That's great. That's great. Many thanks. Maybe just shifting gears, we were also hoping to get a bit more color on the exploration well that you drilled out in Cold Lake and the expectations for IP30s on the remaining three wells. Do you view this as another big potential play, and how does it stack up versus the Clearwater, which I heard you mention it was analogous to?
Yeah. Yeah. You know, I-- we're, we're very excited about this. I think it's, it's, it's really important to point out that both the Waseca at Cold Lake as well as the Rex, the Clearwater equivalent at Morinville, that we actually disclosed in Q1, both of these are very exciting plays. They're small, cold flow, heavy, conventional discoveries. What's really important to point out, while neither one of them are going to be sort of needle movers in a larger business, each one is-- each one represents, you know, somewhere between 30 and 100 locations, depending on how you risk adjust probability of outcomes.
You know, given the fact that each one of those locations is, you know, CAD 4 million-CAD 5 million PV, and all of that value accretion and value creation essentially came out of thin air. It materialized out of the efforts and the intellectual property of our geoscience teams and the operational and technical prowess of, of the organization when it comes to, you know, cold flow heavy development. I'm immensely proud of the making something meaningful. Again, CAD hundreds of millions of value accretion effectively materializing out of the, the, you know, just the intellectual property and time it takes to run an exploration program. I would point out that this is the 3rd discovery in 3 years. You know, 2 years ago, it was the Peavine, and then 2 more this year.
Three discoveries in 3 years in cold flow heavy. We sit on a very large acreage position, 1.7 million net acres. Because oil is where oil was, we're gonna continue to create a steady diet of these, you know, meaningful, value accretive opportunities. I just couldn't be more proud of the, of the technical and operating capability of the team. In, in terms of expressing, you know, the next wells IPs, you know, I can be bold, but I'm not going to be that bold because I just ... It's, it's 1 exploration well. The team is pretty confident in understanding the trapping structure of this, of these plays.
I think we can continue to put up good numbers as we continue to release, the results of the second half, exploration and development program, both in and around Cold Lake and in and around Morinville.
That's great. I'll turn it back now. Thanks again.
Thank you, Justin.
The next question comes from Amir Arif with ATB Capital.
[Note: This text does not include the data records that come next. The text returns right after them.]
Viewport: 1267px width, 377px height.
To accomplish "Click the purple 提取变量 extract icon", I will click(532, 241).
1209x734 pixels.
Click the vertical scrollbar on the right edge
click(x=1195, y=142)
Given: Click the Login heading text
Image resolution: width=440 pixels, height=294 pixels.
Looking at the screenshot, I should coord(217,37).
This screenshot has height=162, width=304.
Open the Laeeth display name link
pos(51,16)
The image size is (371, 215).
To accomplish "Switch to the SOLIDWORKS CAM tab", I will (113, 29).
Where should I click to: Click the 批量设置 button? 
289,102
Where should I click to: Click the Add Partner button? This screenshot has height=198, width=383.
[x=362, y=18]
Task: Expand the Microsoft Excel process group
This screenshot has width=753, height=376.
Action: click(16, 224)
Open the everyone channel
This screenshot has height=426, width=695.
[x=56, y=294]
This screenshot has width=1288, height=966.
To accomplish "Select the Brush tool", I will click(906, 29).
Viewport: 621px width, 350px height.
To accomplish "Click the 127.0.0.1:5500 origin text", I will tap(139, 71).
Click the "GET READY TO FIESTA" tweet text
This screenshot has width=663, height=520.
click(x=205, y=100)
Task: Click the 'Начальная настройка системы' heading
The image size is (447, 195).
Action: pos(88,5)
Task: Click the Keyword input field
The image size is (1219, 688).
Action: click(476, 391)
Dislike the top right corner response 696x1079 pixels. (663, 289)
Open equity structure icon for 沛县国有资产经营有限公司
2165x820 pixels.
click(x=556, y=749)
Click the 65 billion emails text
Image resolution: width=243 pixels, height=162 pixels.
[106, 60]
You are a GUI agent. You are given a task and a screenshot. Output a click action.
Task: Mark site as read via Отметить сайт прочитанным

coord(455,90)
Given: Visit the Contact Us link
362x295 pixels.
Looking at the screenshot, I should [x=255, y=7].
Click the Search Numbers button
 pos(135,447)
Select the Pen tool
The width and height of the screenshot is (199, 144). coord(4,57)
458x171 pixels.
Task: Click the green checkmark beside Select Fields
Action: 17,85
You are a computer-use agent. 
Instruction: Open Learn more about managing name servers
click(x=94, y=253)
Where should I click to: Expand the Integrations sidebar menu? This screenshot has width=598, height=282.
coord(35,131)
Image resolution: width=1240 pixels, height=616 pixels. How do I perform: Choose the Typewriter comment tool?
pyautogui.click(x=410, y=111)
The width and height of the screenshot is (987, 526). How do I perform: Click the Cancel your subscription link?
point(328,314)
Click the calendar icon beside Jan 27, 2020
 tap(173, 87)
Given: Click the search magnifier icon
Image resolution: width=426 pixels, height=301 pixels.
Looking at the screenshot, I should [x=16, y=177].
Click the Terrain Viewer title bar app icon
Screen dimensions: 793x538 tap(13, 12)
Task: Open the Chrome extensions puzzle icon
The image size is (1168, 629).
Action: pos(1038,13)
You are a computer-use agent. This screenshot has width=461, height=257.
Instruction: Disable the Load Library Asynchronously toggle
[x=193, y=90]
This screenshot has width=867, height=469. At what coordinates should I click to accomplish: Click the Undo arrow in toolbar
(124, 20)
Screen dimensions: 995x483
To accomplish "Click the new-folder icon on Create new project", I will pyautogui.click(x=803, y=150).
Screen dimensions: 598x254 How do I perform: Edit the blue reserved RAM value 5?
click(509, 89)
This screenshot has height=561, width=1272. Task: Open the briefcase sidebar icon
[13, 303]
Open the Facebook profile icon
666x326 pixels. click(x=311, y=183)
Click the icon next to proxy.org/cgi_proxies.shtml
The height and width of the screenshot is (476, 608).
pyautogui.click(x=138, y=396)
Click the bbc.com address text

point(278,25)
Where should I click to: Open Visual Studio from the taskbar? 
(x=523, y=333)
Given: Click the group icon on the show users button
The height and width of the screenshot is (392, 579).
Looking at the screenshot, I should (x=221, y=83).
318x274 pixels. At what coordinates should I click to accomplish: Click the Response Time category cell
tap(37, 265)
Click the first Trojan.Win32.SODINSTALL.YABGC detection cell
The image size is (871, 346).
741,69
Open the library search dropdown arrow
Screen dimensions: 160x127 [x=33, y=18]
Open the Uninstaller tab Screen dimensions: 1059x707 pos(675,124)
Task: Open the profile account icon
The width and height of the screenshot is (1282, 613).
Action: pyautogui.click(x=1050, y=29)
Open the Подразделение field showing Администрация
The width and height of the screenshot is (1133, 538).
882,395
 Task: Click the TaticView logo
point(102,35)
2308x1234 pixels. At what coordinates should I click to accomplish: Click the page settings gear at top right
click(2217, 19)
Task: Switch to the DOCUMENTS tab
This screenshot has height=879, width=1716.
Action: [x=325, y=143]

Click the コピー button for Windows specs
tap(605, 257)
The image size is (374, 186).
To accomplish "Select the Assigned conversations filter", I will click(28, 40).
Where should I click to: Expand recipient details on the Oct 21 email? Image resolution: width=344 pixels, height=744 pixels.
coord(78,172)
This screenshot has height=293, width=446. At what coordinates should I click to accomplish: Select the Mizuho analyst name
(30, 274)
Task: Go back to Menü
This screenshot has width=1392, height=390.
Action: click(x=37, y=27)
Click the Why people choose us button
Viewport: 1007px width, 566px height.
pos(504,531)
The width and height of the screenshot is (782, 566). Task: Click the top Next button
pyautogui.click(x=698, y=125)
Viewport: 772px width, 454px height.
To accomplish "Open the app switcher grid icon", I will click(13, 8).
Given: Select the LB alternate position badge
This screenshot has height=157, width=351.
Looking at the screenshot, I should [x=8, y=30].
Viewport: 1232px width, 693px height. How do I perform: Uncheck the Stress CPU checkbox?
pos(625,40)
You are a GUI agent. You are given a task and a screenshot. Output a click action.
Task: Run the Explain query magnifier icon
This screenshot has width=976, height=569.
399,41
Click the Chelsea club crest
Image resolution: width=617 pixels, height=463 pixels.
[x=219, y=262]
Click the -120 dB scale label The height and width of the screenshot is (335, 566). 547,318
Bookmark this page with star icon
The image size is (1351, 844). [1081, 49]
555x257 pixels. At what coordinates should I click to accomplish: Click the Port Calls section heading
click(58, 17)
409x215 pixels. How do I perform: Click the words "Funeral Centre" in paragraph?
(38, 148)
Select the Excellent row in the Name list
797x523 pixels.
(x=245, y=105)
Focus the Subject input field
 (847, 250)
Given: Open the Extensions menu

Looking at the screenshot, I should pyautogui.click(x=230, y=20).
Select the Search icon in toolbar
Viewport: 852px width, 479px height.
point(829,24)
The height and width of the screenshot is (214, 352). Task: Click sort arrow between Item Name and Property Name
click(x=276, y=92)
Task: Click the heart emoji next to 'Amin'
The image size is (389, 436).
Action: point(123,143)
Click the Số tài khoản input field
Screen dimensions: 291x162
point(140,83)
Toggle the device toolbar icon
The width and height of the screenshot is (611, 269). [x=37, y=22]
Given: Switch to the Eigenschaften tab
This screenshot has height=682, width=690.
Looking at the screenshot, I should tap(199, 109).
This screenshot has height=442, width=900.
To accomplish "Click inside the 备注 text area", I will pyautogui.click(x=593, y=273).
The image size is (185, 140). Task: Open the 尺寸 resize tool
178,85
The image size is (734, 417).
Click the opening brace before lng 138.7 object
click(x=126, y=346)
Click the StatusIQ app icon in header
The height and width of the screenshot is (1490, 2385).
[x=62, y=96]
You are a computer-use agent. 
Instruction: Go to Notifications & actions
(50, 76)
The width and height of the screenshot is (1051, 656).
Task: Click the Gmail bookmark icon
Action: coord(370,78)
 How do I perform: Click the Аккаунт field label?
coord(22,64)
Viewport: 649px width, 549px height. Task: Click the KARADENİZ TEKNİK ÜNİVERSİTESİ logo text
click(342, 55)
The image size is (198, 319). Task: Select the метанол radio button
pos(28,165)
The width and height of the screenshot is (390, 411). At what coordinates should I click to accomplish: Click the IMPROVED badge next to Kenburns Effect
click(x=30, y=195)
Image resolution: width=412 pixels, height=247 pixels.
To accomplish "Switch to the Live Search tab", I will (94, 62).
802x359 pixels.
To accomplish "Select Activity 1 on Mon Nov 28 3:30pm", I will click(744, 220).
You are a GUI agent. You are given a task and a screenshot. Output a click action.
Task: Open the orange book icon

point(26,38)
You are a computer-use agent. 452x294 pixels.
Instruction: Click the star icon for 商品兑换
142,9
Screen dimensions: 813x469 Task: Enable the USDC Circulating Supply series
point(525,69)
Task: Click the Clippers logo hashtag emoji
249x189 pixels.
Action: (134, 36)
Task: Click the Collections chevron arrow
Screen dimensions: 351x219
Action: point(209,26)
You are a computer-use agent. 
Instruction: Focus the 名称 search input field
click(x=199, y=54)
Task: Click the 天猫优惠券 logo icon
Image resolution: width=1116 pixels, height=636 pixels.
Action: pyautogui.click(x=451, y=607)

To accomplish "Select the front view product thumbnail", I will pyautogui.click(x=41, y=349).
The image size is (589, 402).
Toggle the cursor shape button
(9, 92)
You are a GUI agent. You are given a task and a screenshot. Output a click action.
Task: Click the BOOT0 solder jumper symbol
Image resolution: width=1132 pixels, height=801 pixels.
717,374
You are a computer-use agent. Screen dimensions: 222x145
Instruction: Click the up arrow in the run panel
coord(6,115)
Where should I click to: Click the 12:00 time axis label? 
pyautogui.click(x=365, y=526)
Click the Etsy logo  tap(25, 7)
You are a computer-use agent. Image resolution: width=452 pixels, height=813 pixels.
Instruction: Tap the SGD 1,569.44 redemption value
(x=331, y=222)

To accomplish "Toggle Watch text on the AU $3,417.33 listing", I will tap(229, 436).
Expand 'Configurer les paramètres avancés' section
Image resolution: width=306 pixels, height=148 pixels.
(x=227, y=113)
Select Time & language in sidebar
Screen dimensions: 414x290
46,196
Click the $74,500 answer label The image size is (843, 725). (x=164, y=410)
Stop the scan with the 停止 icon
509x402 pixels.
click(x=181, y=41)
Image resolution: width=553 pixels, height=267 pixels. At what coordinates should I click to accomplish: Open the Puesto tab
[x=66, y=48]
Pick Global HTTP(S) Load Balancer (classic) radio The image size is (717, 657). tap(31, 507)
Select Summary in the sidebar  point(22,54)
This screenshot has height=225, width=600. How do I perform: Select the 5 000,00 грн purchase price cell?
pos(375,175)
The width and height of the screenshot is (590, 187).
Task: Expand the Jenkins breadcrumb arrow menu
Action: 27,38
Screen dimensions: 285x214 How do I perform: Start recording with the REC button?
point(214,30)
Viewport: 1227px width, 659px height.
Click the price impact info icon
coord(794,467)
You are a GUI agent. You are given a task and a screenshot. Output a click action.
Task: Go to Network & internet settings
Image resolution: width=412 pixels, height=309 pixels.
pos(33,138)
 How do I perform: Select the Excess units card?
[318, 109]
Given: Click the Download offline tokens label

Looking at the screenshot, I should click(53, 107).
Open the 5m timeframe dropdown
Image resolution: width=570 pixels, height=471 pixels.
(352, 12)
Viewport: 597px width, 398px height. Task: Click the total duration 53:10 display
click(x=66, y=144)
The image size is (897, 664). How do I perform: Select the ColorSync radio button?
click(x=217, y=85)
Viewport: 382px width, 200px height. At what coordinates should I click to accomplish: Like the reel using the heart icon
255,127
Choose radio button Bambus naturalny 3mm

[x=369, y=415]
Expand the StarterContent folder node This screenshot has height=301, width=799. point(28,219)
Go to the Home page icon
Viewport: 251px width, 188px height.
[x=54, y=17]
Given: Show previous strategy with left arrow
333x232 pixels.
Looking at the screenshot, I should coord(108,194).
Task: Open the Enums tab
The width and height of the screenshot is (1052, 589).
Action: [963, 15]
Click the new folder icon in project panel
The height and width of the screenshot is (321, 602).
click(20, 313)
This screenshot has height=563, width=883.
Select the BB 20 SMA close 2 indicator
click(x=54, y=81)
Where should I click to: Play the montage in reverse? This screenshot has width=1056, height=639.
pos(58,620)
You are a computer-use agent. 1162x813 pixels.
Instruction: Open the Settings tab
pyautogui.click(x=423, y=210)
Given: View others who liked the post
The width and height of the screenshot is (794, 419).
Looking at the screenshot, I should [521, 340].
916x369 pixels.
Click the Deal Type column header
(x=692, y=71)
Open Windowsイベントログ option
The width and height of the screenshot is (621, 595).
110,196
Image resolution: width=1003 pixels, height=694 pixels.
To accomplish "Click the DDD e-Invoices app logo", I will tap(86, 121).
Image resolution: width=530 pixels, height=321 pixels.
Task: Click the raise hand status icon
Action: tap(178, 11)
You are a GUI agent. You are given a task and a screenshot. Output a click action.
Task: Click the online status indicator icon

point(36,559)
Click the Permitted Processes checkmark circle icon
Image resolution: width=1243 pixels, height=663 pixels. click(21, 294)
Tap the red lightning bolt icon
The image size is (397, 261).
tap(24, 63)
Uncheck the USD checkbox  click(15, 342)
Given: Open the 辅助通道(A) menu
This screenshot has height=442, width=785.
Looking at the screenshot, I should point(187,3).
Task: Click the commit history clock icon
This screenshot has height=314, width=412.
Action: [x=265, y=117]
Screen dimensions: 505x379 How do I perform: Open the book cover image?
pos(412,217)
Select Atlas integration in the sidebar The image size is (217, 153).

Please go ahead.
Thanks. Good morning. Just one quick question for you, Eric. Just on the pace of buybacks, could you just give us a sense of how you plan to do those relative to your free cash generation? Is it gonna be essentially lined up quarter to quarter, so third quarter cash flow would line up with the expected buybacks in the third quarter, or is there a lag expected?
Good morning, Amir. Thanks for the question. July was a little bit interesting because we had to catch up, and also because for the first half of the year, we wanted to honor, you know, the 25% framework, which was in place technically right up to close. You know, we hadn't been in the market because we were essentially blacked out for the entire first half of the year. We generated Free Cash Flow in Q2, essentially, we had to catch up in July that allowed us to take advantage of that accumulated Free Cash Flow, but at a 25% level. When you try to reconcile against, you know, why the 4.9 million shares in July, those are like kind of the mechanics of the arithmetic that go into that consideration.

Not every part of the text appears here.